In January 2026, and over the ruins of the destroyed Al-Shifa Hospital, 230 male and female doctors from the graduates of the Faculty of Medicine at the Islamic University and Al-Azhar University held their graduation ceremony, in what became known as the “Phoenix Batch 2025.”

Sara Magdy Al-Kahlout was among the graduates, the sister of Shams who lost her foot in the war, wearing the white robe that her sister dreamed of wearing.
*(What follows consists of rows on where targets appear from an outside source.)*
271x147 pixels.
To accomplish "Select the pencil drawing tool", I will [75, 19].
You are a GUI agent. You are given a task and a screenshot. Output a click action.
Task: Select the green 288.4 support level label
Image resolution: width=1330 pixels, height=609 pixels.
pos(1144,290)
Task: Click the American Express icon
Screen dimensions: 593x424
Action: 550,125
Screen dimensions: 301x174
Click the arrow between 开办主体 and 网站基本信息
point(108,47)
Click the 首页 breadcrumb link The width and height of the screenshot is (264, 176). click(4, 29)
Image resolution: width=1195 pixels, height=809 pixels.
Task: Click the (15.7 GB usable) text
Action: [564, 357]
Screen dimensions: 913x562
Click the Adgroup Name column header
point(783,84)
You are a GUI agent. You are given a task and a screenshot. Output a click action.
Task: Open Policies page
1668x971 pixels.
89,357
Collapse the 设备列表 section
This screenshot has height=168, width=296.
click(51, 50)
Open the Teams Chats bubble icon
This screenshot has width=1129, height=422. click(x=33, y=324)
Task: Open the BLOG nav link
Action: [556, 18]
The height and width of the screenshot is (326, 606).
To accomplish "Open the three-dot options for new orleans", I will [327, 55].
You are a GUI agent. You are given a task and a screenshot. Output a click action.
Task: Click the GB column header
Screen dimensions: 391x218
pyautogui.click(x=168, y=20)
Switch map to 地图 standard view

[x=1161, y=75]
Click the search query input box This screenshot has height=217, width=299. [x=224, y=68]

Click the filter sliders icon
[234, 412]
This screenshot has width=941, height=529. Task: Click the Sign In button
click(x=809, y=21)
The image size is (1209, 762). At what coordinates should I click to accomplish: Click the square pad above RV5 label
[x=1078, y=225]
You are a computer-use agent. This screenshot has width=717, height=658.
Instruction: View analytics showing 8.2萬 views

In that ceremony, there was a segment that exists only in Gaza: a special segment for the families of the martyred and wounded graduates. Parents carrying pictures of their martyred children instead of them, or children who came on wheelchairs or crutches or did not come at all because they are still receiving treatment abroad. As for some of them, no one knows if their bodies are under the rubble or not.

“The problem that makes parting difficult for you, is that the martyrs are not ordinary people at all. They go and leave their place empty; it is impossible for anyone to be able to fill it,” Maryam, a colleague in the medicine students WhatsApp group, said.

As for her friend Nour Abu Haiba, she found no words to say. She sufficed by writing the registration number of Shams in the college on the group: 220230171. No comment. No explanation. The number alone was saying everything: that there is a real name, an academic file, and a documented dream in a university database, for a student who will never graduate.

The “Targeting the Health Sector in Gaza” platform belonging to the Institute for Palestine Studies documented the martyrdom of Shams Al-Kahlout and her younger brother Yusuf due to a bombing that targeted the apartment where the family was living in the Al-Rimal neighborhood.

Shams Al-Kahlout was not the only victim from the medical and academic community in Gaza. Since October 2023, dozens of doctors, students, and professors have been martyred, in a pattern described by officials of international health organizations as systematic. Nevertheless, the people of the Strip insisted on rebuilding their health system from within; the students who were in the fifth year have started working in emergencies in hospitals in the middle of the war, and a full batch of them graduated over the ruins of Al-Shifa.

The father of Shams, Magdy Al-Kahlout, went to the graduation ceremony of the Phoenix batch not to applaud his daughter, but to stand in the “segment for the families of the martyred graduates” carrying her picture. Sara graduated, and Shams is a picture in a frame. Yusuf is under the soil. And the father stands alone carrying the presence of three children at one moment.

Heba Abu Hilal said at the conclusion of her message on the group, “God makes it easy, God solves it. And that’s it.” As if she is borrowing the last words of Shams about university fees, and applying them to everything after that.